Prompt - Pull every line holding the word "after" from the data below and copy it.

*** Listed entries ***

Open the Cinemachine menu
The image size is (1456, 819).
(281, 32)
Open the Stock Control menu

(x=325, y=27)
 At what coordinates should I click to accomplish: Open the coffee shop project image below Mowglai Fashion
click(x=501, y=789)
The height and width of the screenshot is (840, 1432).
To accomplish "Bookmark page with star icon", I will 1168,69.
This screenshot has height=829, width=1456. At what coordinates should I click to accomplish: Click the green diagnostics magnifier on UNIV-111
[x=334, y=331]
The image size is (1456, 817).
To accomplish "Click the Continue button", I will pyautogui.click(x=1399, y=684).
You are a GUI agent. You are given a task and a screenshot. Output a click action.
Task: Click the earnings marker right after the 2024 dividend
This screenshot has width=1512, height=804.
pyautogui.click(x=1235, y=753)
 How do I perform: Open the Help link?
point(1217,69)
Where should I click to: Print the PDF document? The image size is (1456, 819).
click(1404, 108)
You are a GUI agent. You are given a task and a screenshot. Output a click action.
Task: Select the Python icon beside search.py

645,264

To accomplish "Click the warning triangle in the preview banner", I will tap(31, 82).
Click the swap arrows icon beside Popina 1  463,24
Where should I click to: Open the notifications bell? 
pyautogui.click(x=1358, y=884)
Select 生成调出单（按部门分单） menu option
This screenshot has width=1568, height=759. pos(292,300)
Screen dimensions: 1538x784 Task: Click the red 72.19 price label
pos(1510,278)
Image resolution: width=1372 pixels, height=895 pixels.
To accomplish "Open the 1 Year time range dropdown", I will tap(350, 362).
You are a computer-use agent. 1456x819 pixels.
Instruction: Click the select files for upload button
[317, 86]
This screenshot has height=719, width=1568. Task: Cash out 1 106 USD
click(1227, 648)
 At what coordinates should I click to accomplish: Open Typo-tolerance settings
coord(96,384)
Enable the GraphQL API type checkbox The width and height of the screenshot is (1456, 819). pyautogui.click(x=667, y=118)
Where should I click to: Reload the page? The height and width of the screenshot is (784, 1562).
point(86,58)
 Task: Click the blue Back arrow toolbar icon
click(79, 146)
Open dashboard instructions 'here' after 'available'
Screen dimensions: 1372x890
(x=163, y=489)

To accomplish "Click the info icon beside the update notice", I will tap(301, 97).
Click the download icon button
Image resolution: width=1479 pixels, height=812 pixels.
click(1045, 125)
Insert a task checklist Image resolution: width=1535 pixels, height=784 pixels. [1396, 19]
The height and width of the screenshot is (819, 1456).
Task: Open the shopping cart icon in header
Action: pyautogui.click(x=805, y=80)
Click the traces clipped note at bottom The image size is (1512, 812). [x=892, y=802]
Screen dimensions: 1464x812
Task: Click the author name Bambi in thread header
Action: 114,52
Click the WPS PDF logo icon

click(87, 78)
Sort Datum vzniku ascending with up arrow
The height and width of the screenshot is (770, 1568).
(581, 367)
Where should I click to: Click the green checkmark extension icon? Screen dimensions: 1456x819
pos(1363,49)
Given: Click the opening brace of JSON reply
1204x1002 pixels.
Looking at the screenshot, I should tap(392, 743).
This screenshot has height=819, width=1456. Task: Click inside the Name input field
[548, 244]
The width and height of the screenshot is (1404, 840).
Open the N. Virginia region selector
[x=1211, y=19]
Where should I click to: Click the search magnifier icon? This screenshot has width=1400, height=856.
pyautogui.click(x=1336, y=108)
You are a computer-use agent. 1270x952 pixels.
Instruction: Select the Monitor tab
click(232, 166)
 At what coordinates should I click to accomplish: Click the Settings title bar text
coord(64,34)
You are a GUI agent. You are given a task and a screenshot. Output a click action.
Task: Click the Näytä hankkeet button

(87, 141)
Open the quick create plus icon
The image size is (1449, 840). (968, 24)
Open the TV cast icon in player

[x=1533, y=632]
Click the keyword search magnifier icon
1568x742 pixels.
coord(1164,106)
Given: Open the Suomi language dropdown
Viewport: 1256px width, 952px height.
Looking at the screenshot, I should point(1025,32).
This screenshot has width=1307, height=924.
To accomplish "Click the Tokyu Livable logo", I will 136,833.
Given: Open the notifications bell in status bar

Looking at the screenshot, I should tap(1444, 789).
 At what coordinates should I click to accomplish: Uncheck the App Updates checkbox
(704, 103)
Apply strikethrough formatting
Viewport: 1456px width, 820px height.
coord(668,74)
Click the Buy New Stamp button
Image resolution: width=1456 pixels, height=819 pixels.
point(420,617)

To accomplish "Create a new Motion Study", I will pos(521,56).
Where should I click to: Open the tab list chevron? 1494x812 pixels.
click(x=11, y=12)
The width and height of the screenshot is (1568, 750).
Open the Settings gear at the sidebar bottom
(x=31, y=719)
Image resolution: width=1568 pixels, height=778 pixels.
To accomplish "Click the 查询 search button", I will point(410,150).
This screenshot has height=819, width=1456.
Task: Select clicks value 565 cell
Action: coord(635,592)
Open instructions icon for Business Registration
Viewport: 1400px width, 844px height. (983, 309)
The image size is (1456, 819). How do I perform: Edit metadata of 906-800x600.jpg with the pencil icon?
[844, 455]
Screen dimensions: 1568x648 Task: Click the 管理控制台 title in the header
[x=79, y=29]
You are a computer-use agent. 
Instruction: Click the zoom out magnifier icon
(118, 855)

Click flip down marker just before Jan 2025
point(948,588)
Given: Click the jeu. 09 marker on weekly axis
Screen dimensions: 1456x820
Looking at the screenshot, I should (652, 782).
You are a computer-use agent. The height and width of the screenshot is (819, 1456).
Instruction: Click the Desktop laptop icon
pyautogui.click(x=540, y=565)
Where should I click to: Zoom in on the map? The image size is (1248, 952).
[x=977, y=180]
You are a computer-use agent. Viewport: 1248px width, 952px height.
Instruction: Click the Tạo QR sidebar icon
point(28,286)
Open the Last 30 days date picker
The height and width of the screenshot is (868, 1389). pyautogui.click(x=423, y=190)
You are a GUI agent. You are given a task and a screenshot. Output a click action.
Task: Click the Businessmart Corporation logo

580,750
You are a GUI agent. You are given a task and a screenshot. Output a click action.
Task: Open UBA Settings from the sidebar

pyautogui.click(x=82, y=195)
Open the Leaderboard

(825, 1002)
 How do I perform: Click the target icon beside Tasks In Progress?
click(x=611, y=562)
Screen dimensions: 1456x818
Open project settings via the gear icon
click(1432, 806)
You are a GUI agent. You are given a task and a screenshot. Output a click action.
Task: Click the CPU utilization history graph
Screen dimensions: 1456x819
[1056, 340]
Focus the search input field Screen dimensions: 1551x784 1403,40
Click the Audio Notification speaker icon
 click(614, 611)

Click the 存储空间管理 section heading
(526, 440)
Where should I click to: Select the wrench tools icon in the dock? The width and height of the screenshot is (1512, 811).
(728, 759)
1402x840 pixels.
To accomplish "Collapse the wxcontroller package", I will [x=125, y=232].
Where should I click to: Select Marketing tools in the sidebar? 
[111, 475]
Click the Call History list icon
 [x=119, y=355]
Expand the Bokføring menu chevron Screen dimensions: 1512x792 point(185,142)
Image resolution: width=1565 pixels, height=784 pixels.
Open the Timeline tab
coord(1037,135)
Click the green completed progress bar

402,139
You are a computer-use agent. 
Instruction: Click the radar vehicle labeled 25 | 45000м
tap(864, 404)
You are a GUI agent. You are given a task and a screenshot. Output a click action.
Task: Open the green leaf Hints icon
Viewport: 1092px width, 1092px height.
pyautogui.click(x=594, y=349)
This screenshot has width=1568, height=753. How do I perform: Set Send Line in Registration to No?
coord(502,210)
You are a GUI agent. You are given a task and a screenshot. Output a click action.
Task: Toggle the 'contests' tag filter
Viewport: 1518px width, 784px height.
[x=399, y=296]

*** End of Listed entries ***

Solution for this problem -
Task: Click the earnings marker right after the 2024 dividend
Open dashboard instructions 'here' after 'available'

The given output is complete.